8 Kasım 2013 Cuma

Düşmana yapılmaz, Arınç’a yapılan / Feyzi Hepşenkal / Milliyet Ege / 8 Kasım 2013


Düşmana yapılmaz, Arınç’a yapılan

Bir değil. İki değil. Üç değil. Beş değil.
Bu kaçıncı?
Başbakan tarafından kaçıncı kez “yalancı” durumuna düşürüldü Bülent Arınç, hesabını tutan var mı?
Varsa da söylemesin, istemem.
Ama insaf yahu!
Hatta bazılarının pek sevdiği bir deyiş var ki, ben de seviyor ve aynen tekrarlıyorum:
Edep yahu!
Ne istersiniz Bülent Arınç’tan?
Bu nasıl arkadaşlık?
Bu ne biçim kardeşlik?
Hani insan düşmanına kötülük yapmak istese, ancak bu kadarını yapar.

* * *

Bülent Arınç, adeta “vatan görev” bilmiş Recep Tayip Erdoğan’ı korumayı.
Tek derdi var:
“Aman Başbakan’a bir zarar gelmesin.”
O yıkıyor, tasası Arınç’a düşüyor.
O yakıyor, elde kova Arınç koşturuyor.

* * *

Teşekkür bekler mi, bilmem.
Fakat hakaretten beter bir muamele beklediğine, ihtimal dahi vermem.
Hele şu son olayda, Bülent Arınç’ı yalancı çıkarmak için 24 saat bekleyemedi Başbakan.
Oysa akşam Arınç yine siper etmişti göğsünü.
Öğrenci evleri konusundaki tuhaf haberler hakkında “Hepsi yalan, hepsi asparagas” demişti.
Ertesi öğlen Başbakan, kırk yıllı dostunun gözlerinin içine baka baka yedi bitirdi onu.
Edep yahu.
İnsaf yahu!

* * *

Sakın ha, kimse yanlış anlamasın.
Sözlerim başka tarafa saptırılmasın.
Gaz vermek değil amacım.
Ara açmak, dostluk bozmak hiç değil.
Zaten bunu istesem de olmayacağını bilirim.
Ne var ki, defalarca yazdığımdan şu kadarını bilen, bilir.
İsteyen, örneğin 1 Haziran 2011’deki yazımı bulur, okur, Bülent Arınç’a neden sempati duyduğumu öğrenir.

* * *

Siyaset miyaset, geçin bunları.
Koltuk dediğin, bugün var, yarın yok.
Makam mevki, emanet insan eline.
Bakmayın siz Arınç’ın her seferinde kan içse de “kızılcık şerbeti içtim” demesine.
Bu kez görmüyoruz belki.
Fakat eminim ağlıyordur yine.
İçin için, gizli saklı!




Sonuna kadar takip

Defalarca yazdım, defalarca sordum.
“Bilgi Edinme Yasası” dahil, öteki yolları da kullandım.
Olmadı.
Cevap veren çıkmadı.
Karşımda hep bir duvar vardı.
Bu kez İzmir Milletvekili Aytun Çıray “Türk devleti ve milleti misafirperverdir ve mültecilere karşı daima korumacı davranmıştır.
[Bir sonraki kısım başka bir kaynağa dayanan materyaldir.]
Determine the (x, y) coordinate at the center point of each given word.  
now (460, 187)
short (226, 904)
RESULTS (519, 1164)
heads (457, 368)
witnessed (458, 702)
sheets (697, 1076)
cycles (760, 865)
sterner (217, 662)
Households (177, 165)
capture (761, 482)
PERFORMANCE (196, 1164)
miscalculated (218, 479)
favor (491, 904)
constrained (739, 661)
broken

Ancak AKP’nin yanlış politikaları Suriye’de tam anlamı ile geri tepmiştir. Bugün Türkiye’de bulunanlar mülteci olmaktan çok sığınmacı ve kaçak Suriye muhaliflerinden oluşmaktadır” dedikten sonra, İçişleri Bakanı’na sormuş:
“Türkiye’de toplam kaç sığınmacı vardır? Kaçı T.C. vatandaşı olmuştur?”
Hadi bakalım şimdi.
Soran bir milletvekili.
Susup, saklanacak mısınız; saklanabilecek misiniz yine?

ÖZÜR: Dünkü “Tek karelik dalga” resminde, bir imza vardı aslında. Sayfaya konurken kesilmiş. Bilinsin ki, o fotoğrafı Ercan İşsever çekmişti.